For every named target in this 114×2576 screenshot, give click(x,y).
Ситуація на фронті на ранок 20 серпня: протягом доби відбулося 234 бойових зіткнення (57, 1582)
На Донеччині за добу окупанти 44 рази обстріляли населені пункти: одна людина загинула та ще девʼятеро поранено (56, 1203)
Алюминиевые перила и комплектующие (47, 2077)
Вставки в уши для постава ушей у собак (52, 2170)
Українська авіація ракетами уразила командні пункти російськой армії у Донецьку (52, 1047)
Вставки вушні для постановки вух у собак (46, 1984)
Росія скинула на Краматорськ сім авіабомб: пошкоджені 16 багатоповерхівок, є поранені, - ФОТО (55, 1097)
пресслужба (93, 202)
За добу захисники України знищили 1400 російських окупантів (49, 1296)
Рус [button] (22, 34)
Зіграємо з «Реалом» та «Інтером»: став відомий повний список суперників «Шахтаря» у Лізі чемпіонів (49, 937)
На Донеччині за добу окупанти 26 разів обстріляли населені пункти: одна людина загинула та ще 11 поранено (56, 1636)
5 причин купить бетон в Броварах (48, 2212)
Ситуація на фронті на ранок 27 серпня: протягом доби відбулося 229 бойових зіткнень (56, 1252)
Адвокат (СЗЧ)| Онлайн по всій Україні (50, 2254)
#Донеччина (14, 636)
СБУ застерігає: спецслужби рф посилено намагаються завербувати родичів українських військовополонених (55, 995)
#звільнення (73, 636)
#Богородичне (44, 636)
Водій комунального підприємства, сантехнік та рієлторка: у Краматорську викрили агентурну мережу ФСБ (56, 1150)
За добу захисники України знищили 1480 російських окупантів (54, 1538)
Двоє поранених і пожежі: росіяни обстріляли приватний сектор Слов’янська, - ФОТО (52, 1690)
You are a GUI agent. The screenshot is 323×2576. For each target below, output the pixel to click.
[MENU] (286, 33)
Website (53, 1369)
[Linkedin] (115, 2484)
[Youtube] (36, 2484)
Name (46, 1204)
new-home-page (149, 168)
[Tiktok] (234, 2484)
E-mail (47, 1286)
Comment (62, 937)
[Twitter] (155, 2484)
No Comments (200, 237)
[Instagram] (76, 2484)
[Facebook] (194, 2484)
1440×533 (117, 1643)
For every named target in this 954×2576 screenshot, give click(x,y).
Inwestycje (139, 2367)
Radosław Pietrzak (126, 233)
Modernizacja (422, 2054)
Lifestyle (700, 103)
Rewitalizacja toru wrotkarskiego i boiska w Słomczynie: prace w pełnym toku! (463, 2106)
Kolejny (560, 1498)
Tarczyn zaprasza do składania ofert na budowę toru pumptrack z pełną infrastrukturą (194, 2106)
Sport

Task directions: Lines containing the word "окупантів" must be found in the data above and copied.

Solution to the problem:
За добу захисники України знищили 1400 російських окупантів (49, 1296)
За добу захисники України знищили 1480 російських окупантів (54, 1538)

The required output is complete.